-- BEGIN --
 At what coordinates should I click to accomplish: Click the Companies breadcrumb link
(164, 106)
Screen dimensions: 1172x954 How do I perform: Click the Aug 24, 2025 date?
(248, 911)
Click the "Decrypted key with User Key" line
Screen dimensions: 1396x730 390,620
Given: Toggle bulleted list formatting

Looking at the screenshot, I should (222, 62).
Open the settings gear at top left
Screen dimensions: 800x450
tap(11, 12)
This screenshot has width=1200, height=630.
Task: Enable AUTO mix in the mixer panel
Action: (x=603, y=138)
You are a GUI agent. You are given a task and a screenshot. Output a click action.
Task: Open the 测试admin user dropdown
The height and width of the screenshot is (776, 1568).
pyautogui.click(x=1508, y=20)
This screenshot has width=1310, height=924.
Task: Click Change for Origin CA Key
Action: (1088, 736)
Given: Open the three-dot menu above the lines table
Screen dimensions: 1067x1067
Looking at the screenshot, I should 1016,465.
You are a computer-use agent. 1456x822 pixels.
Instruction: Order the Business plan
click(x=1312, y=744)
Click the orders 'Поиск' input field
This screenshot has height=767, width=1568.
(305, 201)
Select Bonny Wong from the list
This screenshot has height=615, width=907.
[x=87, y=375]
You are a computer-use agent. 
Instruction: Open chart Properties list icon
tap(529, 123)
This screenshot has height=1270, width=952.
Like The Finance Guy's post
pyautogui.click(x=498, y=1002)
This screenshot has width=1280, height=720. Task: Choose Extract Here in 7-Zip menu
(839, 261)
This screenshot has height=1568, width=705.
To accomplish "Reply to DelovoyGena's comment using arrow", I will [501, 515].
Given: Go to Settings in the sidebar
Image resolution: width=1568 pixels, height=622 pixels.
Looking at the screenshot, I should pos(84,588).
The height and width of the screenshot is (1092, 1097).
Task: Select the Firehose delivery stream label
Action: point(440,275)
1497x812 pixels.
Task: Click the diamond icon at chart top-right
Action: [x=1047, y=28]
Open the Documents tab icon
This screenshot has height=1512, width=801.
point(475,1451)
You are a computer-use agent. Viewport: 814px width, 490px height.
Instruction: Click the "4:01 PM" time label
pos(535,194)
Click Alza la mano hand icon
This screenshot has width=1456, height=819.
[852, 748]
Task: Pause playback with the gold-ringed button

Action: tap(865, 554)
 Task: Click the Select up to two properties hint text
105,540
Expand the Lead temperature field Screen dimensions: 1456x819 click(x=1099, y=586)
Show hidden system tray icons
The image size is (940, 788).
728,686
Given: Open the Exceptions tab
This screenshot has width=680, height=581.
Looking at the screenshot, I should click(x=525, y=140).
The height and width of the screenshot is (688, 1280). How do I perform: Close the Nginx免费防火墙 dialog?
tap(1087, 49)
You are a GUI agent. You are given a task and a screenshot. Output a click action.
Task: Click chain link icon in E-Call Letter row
-- END --
**YOUR OBJECTIVE**
Please format the data above as a JSON list of strings, one string per line, leaving out blank lines.

**SOLUTION BELOW**
[
  " At what coordinates should I click to accomplish: Click the Companies breadcrumb link",
  "(164, 106)",
  "Screen dimensions: 1172x954 How do I perform: Click the Aug 24, 2025 date?",
  "(248, 911)",
  "Click the \"Decrypted key with User Key\" line",
  "Screen dimensions: 1396x730 390,620",
  "Given: Toggle bulleted list formatting",
  "Looking at the screenshot, I should (222, 62).",
  "Open the settings gear at top left",
  "Screen dimensions: 800x450",
  "tap(11, 12)",
  "This screenshot has width=1200, height=630.",
  "Task: Enable AUTO mix in the mixer panel",
  "Action: (x=603, y=138)",
  "You are a GUI agent. You are given a task and a screenshot. Output a click action.",
  "Task: Open the 测试admin user dropdown",
  "The height and width of the screenshot is (776, 1568).",
  "pyautogui.click(x=1508, y=20)",
  "This screenshot has width=1310, height=924.",
  "Task: Click Change for Origin CA Key",
  "Action: (1088, 736)",
  "Given: Open the three-dot menu above the lines table",
  "Screen dimensions: 1067x1067",
  "Looking at the screenshot, I should 1016,465.",
  "You are a computer-use agent. 1456x822 pixels.",
  "Instruction: Order the Business plan",
  "click(x=1312, y=744)",
  "Click the orders 'Поиск' input field",
  "This screenshot has height=767, width=1568.",
  "(305, 201)",
  "Select Bonny Wong from the list",
  "This screenshot has height=615, width=907.",
  "[x=87, y=375]",
  "You are a computer-use agent. ",
  "Instruction: Open chart Properties list icon",
  "tap(529, 123)",
  "This screenshot has height=1270, width=952.",
  "Like The Finance Guy's post",
  "pyautogui.click(x=498, y=1002)",
  "This screenshot has width=1280, height=720. Task: Choose Extract Here in 7-Zip menu",
  "(839, 261)",
  "This screenshot has height=1568, width=705.",
  "To accomplish \"Reply to DelovoyGena's comment using arrow\", I will [501, 515].",
  "Given: Go to Settings in the sidebar",
  "Image resolution: width=1568 pixels, height=622 pixels.",
  "Looking at the screenshot, I should pos(84,588).",
  "The height and width of the screenshot is (1092, 1097).",
  "Task: Select the Firehose delivery stream label",
  "Action: point(440,275)",
  "1497x812 pixels.",
  "Task: Click the diamond icon at chart top-right",
  "Action: [x=1047, y=28]",
  "Open the Documents tab icon",
  "This screenshot has height=1512, width=801.",
  "point(475,1451)",
  "You are a computer-use agent. Viewport: 814px width, 490px height.",
  "Instruction: Click the \"4:01 PM\" time label",
  "pos(535,194)",
  "Click Alza la mano hand icon",
  "This screenshot has width=1456, height=819.",
  "[852, 748]",
  "Task: Pause playback with the gold-ringed button",
  "Action: tap(865, 554)",
  " Task: Click the Select up to two properties hint text",
  "105,540",
  "Expand the Lead temperature field Screen dimensions: 1456x819 click(x=1099, y=586)",
  "Show hidden system tray icons",
  "The image size is (940, 788).",
  "728,686",
  "Given: Open the Exceptions tab",
  "This screenshot has width=680, height=581.",
  "Looking at the screenshot, I should click(x=525, y=140).",
  "The height and width of the screenshot is (688, 1280). How do I perform: Close the Nginx免费防火墙 dialog?",
  "tap(1087, 49)",
  "You are a GUI agent. You are given a task and a screenshot. Output a click action.",
  "Task: Click chain link icon in E-Call Letter row"
]